|10th Annual Report
|Tenth Annual Report of the Oregon Intellectual Freedom ClearinghouseJuly 1, 1996- June 30, 1997
Goal of the Oregon Intellectual Freedom Clearinghouse The goal of the Oregon Intellectual Freedom Clearinghouse is to uphold the principles of the Library Bill of Rights in all types of libraries, by improving communication between librarians, board members, professional associations, and other concerned groups in Oregon about challenges to intellectual freedom, and by increasing awareness as to how threats to intellectual freedom can be overcome.
Objectives of the Oregon Intellectual Freedom Clearinghouse To establish a central clearinghouse to collect and disseminate reports about challenges to intellectual freedom in all types of Oregon libraries. To provide information about challenged materials to public library directors and library board members, school media center librarians, and academic librarians when requests for reconsideration of materials are formally registered. To provide information to public library directors and library board members, school media center librarians, and academic librarians about establishing appropriate policies and procedures before a challenge to intellectual freedom occurs. To cooperate with other persons and groups concerned with intellectual freedom or related issues.
Scope and Methodology of the Clearinghouse The data collected is limited to formal challenges to any type of library material in any type of Oregon library. A formal challenge is defined here as a written "Request for Reconsideration" or "Statement of Concern" submitted by a group or individual to a library. The Clearinghouse will report informal (not written) challenges when such challenges are of interest because they have received significant public debate.

= DATASET EXCERPTS =
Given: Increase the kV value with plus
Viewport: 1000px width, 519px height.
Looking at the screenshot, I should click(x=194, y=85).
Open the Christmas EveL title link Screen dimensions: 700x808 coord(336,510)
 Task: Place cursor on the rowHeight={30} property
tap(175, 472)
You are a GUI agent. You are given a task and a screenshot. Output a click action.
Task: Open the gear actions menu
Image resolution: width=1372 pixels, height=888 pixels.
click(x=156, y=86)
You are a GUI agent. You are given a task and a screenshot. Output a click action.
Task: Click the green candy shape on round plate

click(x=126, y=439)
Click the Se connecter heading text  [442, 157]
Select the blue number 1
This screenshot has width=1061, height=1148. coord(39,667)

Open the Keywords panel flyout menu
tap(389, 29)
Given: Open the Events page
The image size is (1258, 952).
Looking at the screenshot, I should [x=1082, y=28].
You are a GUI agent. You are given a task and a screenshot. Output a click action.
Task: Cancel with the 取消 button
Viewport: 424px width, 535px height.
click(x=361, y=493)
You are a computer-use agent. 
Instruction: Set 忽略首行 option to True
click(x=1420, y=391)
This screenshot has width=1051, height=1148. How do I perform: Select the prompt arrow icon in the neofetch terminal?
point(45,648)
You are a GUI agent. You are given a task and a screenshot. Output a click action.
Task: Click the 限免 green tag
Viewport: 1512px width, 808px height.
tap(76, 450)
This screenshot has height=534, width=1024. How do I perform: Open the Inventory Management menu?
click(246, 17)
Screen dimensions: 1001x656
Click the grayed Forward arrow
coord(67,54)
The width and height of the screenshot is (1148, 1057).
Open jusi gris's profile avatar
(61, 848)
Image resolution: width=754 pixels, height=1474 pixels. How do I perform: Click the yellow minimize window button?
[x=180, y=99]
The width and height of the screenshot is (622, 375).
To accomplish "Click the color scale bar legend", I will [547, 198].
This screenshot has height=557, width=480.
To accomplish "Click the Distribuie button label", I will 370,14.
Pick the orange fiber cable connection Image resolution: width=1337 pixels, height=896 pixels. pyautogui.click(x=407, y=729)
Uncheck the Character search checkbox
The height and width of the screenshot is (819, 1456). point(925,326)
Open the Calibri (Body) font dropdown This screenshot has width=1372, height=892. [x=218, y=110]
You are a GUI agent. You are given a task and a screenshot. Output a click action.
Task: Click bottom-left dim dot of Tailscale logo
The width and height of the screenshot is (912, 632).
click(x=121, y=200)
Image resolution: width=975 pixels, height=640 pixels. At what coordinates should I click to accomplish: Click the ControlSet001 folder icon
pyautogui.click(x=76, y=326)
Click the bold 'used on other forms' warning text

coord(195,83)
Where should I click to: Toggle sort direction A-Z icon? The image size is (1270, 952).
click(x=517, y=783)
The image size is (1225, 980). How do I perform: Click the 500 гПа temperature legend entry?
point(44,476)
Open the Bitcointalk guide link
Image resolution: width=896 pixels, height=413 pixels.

= THE REQUEST =
The objectives in the Oregon Intellectual Freedom Clearinghouse report above name the groups to which the Clearinghouse provides information. List all of those groups.

= RESPONSE BELOW =
- Public library directors
- Library board members
- School media center librarians
- Academic librarians